Acceptable screening techniques are liquid-based and conventional cervical cytology methods.
Routine cytology testing should be discontinued in women who have had a total hysterectomy for benign conditions and who have no history of high-grade CIN.
For women older than 30 years, an appropriate screening test is cytology combined with HPV DNA testing. When both these test results are negative in a low-risk woman 30 years or older, rescreening should be performed no sooner than 3 years later.
Specific ACOG recommendations in the updated guidelines, based on limited and inconsistent scientific evidence (level B), are as follows:
Sexually active women younger than 21 years should be counselled and tested for sexually transmitted infections and should be counselled regarding safe sex and contraception. Cervical cytology testing is not necessary, and speculum examination need not be performed in asymptomatic women.

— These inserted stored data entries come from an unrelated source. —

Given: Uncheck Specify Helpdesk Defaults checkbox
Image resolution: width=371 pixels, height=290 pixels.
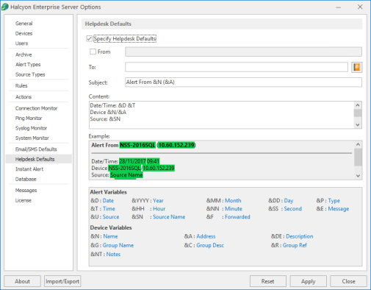Looking at the screenshot, I should [x=89, y=39].
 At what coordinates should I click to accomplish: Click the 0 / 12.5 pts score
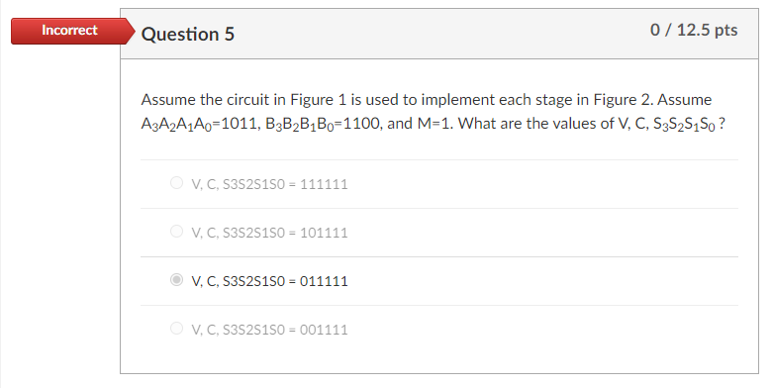694,30
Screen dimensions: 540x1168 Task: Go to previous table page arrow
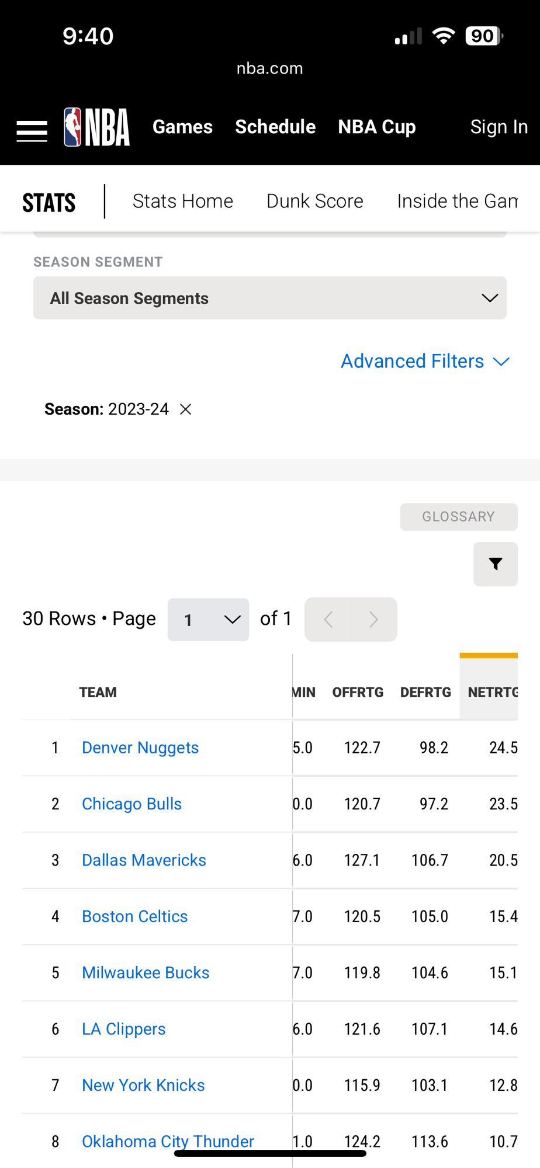328,619
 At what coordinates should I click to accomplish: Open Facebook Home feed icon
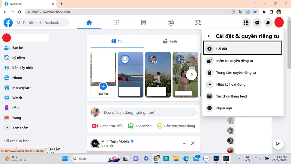point(89,23)
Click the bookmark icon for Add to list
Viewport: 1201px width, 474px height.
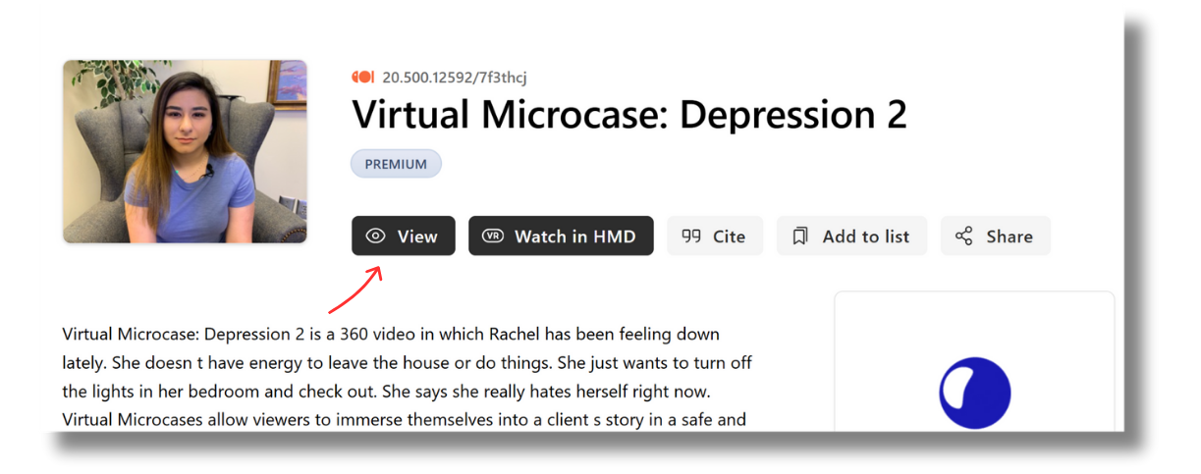pos(800,237)
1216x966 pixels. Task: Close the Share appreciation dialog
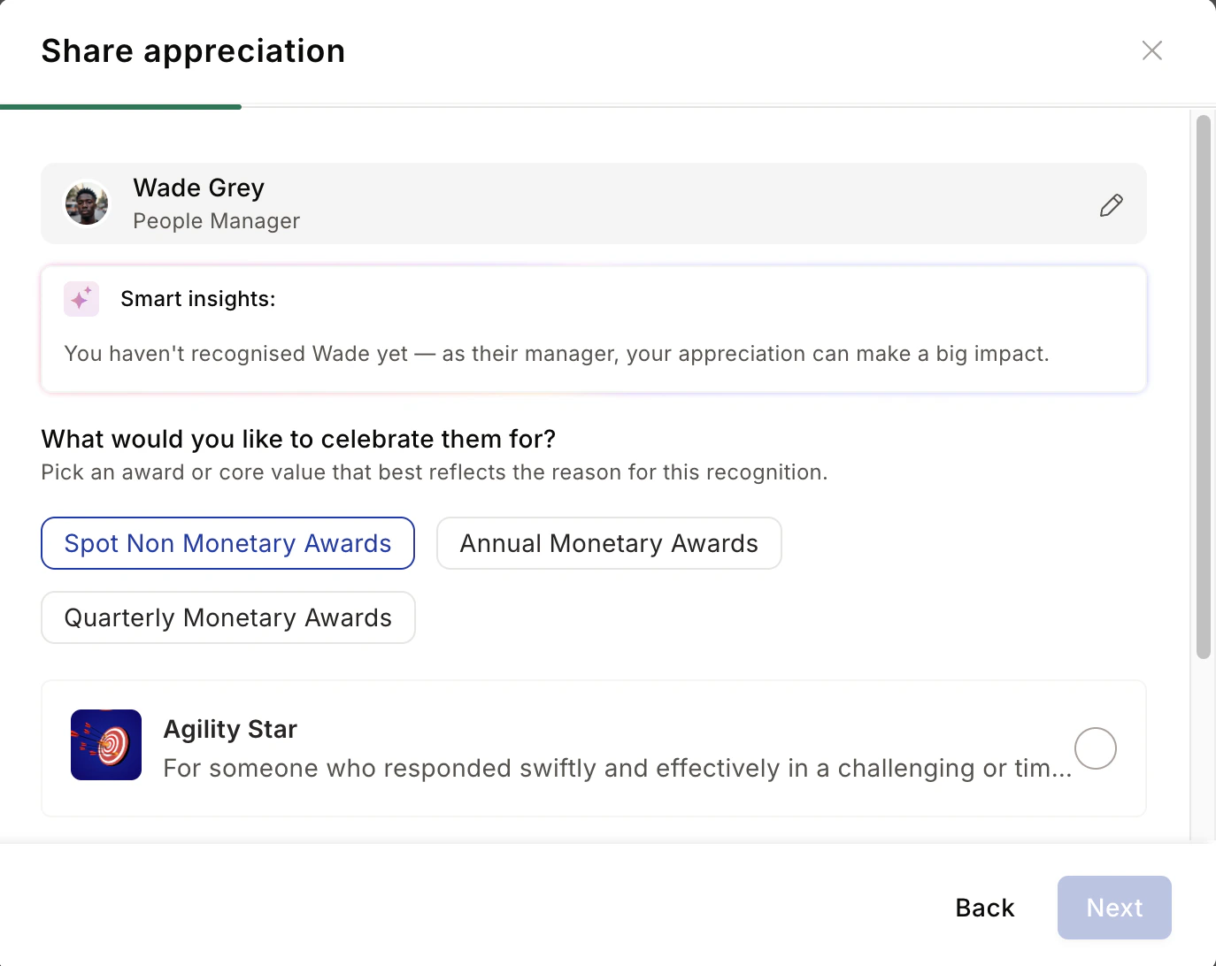point(1151,50)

Cervical cancer screening can be discontinued between the ages of 65 and 70 years in women who have 3 or more consecutive negative cytology test results and no abnormal test results in the past 10 years because cervical cancer develops slowly, and risk factors decrease with age.
Women previously treated for CIN 2, CIN 3, or cancer remain at risk for persistent or recurrent disease for at least 20 years after treatment and after initial posttreatment surveillance. This group should therefore continue to be screened annually for at least 20 years.
Even after the period of posttreatment surveillance, screening should continue for women status post hysterectomy with removal of the cervix who have a history of CIN 2 or CIN 3, or in whom a negative history cannot be documented. In this patient group, there are no good data to support or refute discontinuing screening.
Revised ACOG recommendations, based primarily on consensus and expert opinion (level C), are as follows:
Physicians should inform their patients that annual gynecologic examinations may still be appropriate regardless of the frequency of cervical cytology screening, even if cervical screening is not performed at each visit.
Women who were vaccinated against HPV-16 and HPV-18 should follow the same screening guidelines as nonvaccinated women.
A proposed performance measure recommended by ACOG is the percentage of women aged 21 to 29 years who have received a Pap test within the past 2 years.
Obstet Gynecol. Published online November 20, 2009.